This week, our partnership with game criticism site Critical Distance brings us picks from Mattie Brice on topics including the "adolescence" of Gone Home and Grand Theft Auto V as horror game.

Mattie Brice, Blogger

October 1, 2013

6 Min Read

This week, our partnership with game criticism site Critical Distance brings us picks from Mattie Brice on topics including the "adolescence" of Gone Home and how Grand Theft Auto V works as a horror game. The Illegal Seizing of Motor Vehicles In reference to Grand Theft Auto V, Alisha Karabinus pens a reassuring statement that children can tell the difference between reality and videogames with assistance from their parents. Anjin Anhut agrees that the game will not play tricks with our minds, since it doesn't have a well enough grasp of satire to challenge the status quo:

When joking about any form of oppression out there, you need to make the oppressor the punchline, NOT the oppressed. When joking about any form of inequality, you need to make privileged people the butt of your joke, NOT the marginalized and disenfranchised.

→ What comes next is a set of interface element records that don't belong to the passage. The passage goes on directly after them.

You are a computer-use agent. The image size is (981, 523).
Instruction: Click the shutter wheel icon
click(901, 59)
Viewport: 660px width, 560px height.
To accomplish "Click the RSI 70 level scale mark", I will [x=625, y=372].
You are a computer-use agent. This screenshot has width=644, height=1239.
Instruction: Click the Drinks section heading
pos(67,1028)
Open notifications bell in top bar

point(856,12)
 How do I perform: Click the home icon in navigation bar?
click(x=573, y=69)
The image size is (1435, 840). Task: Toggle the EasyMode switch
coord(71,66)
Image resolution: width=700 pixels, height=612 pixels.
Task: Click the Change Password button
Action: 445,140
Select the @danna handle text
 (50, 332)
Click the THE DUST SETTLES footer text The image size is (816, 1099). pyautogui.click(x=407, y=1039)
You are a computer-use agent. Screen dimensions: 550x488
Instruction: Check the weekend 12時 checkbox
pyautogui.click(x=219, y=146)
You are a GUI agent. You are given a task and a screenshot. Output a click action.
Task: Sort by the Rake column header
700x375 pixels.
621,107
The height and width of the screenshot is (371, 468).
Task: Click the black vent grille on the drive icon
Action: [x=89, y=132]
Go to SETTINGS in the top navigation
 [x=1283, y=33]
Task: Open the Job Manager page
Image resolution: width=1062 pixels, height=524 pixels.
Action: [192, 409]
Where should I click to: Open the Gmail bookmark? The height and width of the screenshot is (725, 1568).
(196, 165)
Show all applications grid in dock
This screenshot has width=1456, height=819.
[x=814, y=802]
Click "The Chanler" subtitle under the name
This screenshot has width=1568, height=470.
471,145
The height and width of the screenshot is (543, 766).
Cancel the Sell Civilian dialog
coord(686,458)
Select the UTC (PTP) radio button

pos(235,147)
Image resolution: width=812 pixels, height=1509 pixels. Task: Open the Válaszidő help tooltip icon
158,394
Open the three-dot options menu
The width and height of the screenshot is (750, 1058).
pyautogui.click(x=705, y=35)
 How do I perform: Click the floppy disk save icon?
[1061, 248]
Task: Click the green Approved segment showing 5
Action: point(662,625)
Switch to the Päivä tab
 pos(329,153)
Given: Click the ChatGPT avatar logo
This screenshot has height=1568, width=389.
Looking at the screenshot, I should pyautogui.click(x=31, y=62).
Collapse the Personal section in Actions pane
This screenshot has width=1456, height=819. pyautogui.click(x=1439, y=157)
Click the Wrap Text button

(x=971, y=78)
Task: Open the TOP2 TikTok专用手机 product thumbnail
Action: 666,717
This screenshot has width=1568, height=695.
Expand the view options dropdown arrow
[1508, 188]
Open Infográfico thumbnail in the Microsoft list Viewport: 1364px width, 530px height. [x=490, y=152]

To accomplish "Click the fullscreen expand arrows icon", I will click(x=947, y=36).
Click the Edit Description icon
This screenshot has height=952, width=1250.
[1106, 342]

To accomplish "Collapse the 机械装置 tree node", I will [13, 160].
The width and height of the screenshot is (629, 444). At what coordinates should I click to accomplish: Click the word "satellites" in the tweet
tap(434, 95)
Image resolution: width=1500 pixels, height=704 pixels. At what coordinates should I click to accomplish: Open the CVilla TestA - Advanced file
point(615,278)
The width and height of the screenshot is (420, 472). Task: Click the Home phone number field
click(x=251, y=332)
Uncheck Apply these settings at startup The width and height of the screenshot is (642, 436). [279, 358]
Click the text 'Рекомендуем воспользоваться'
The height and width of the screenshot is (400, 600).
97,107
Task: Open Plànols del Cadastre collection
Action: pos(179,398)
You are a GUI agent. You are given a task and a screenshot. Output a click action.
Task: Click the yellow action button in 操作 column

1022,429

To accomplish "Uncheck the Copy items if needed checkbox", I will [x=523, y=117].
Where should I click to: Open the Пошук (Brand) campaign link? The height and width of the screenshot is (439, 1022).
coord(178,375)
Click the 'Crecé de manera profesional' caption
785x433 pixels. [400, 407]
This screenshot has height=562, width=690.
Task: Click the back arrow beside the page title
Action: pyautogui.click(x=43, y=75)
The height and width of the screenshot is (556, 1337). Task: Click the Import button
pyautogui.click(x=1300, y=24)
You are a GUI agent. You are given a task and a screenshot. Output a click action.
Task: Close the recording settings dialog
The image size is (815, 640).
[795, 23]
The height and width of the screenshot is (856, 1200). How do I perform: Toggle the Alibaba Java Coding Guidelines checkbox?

Over at The Border House, Quinnae asks when is enough enough, citing the toxic behavior and somewhat apathetic reaction of community leaders to gamer's sexism and other horrible qualities. Paul Tassi seems to have an answer, saying that as long at GTA doesn't have a lead woman character, none will be given the depth that such a game can afford. Taking a different route, Tom Bissell shares a letter to Niko Bellic of the previous GTA game, saying how the games resent gamers, and how he is aging out of that demographic. A truly touching piece. Rather than turn away from life-rending horror, Nate Ewert-Krocker embraces the grotesque qualities of the game and likens it to the horror genre, where everything is meant to be disturbing:

Both the world and the characters of GTA are meant to elicit both disgust and pity in the player. The counterpoint of those two emotions is what makes a grotesquerie so compelling: the player (or reader, or viewer, or what have you) wants to continue the narrative because they want to see whether or not the characters come to a place that’s less disgusting, less pitiful.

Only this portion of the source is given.